E' stata inaugurata nella mattinata di oggi, domenica 9 settembre, la lapide in ricordo di Pamela Mastropietro, la 19enne romana scomparsa lo scorso 29 gennaio e ritrovata cadavere e fatta a pezzi due giorni più tardi in due trolley alla periferia di Macerata.

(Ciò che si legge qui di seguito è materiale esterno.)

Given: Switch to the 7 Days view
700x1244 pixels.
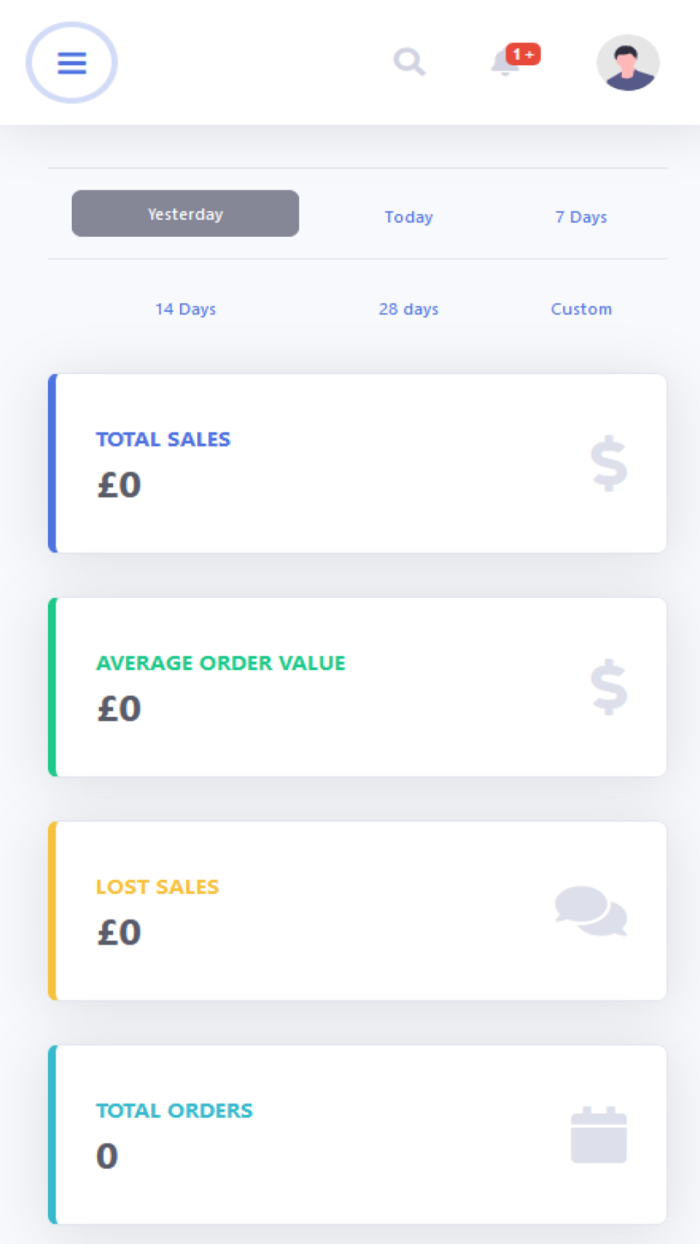Looking at the screenshot, I should [581, 217].
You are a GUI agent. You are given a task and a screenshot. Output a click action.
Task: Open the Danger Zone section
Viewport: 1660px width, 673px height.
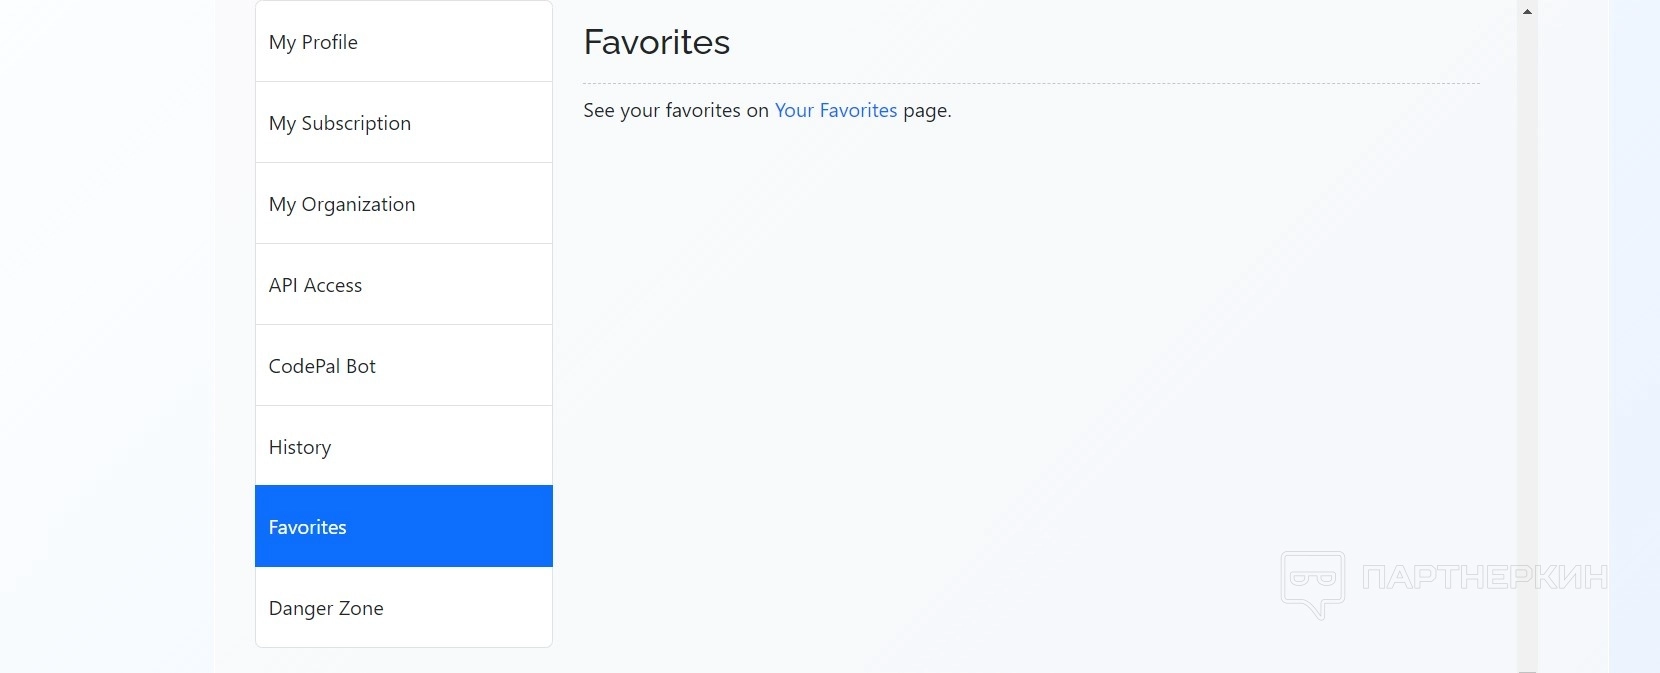coord(403,608)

Proprio nel luogo della scoperta dei suoi resti, a Casette Verdini (Pollenza), si è svolta la cerimonia, alla presenza, tra gli altri, di Mirko Traini, che ha voluto personalmente portare dei fiori da parte del fratello Luca, l’uomo di Tolentino che il 3 febbraio sparò a sei immigrati.

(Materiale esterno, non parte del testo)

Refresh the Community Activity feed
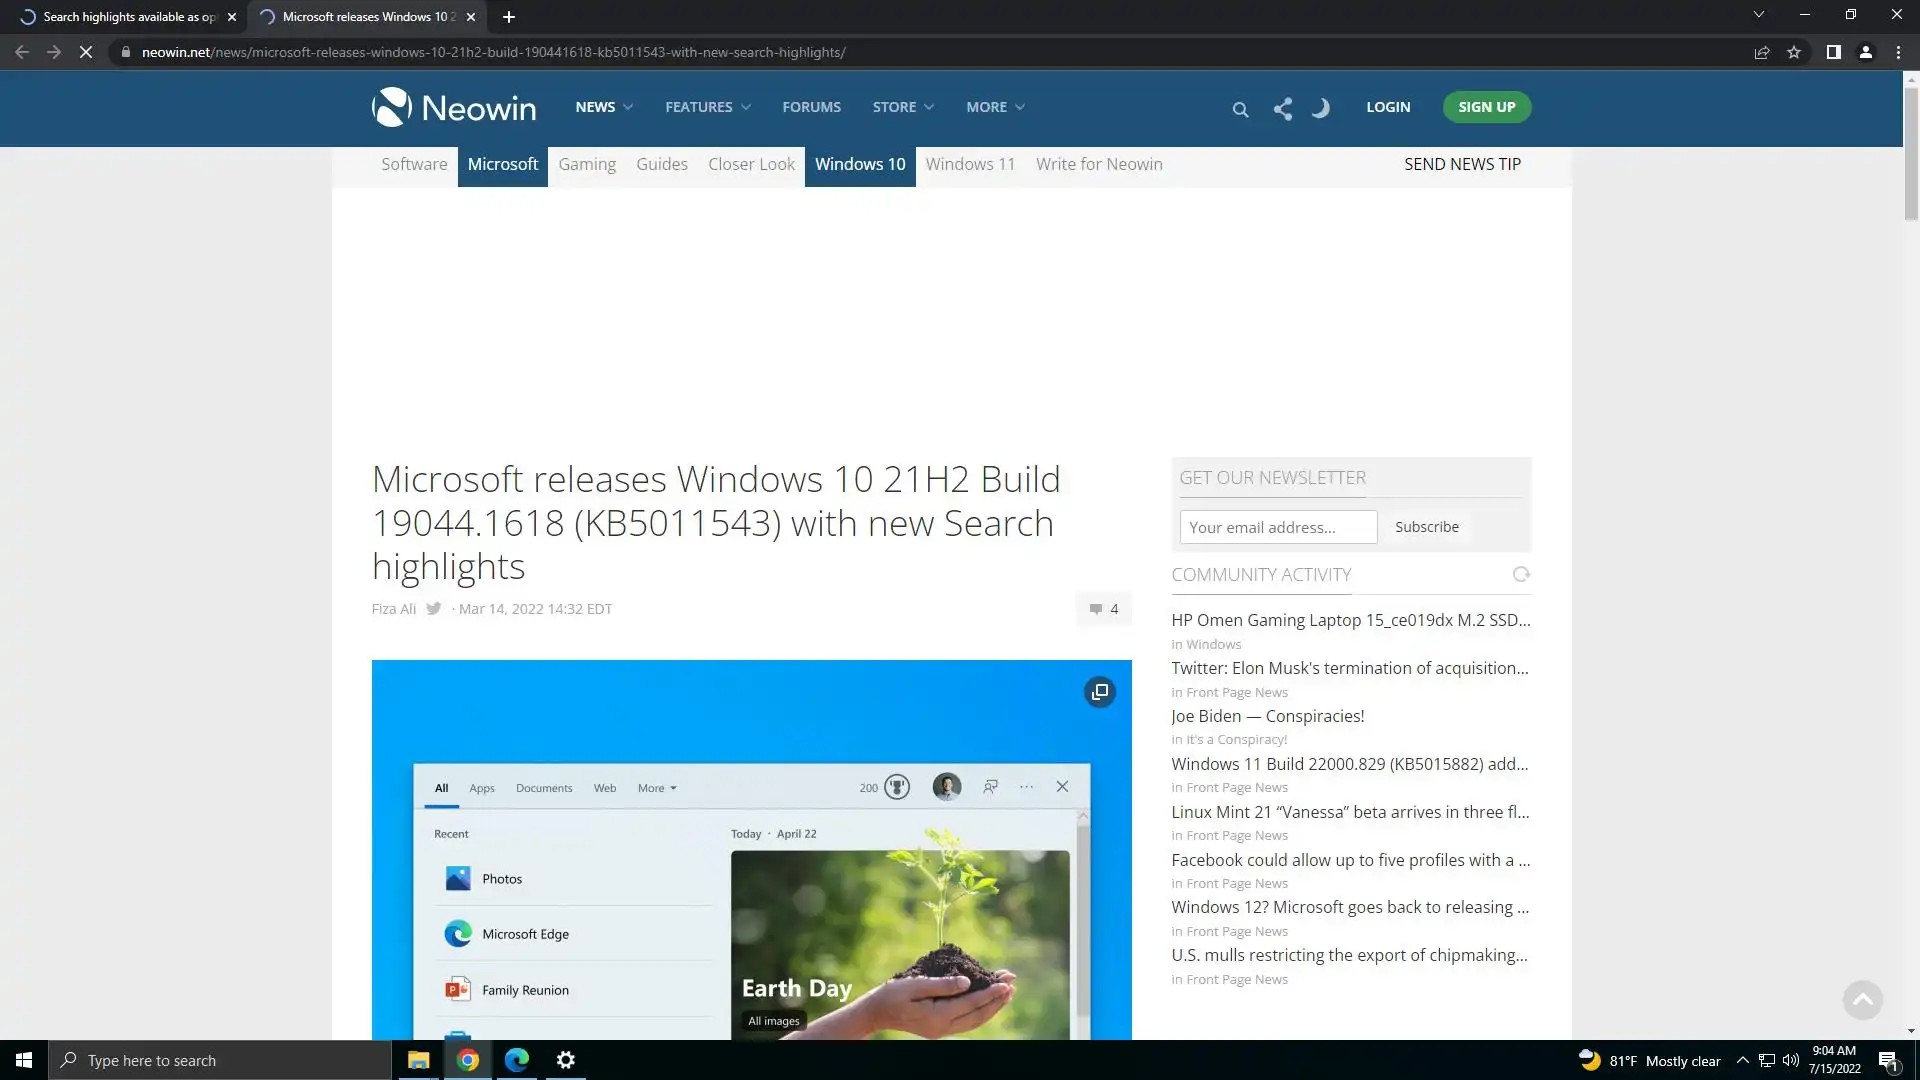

Durante l'inaugurazione, la mamma di Pamela, Alessandra Verni, ha lanciato un appello, come riporta Il resto del Carlino: "Aiutateci a trovare verità e giustizia". La lapide, a forma di fiore di loto come simbolo di rinascita e purezza "in mondo contaminato dalla violenza", è stata realizzata dall’architetto Leonardo Annessi su iniziativa della Pro Loco di Casette Verdini. "Ora abbiamo bisogno di aiuto per buttare giù i muri che circondano la vicenda  – ha sottolineato lo zio -: lo dobbiamo a Pamela ma anche a tutti voi, perché siete una magnifica comunità che non si merita quanto è accaduto".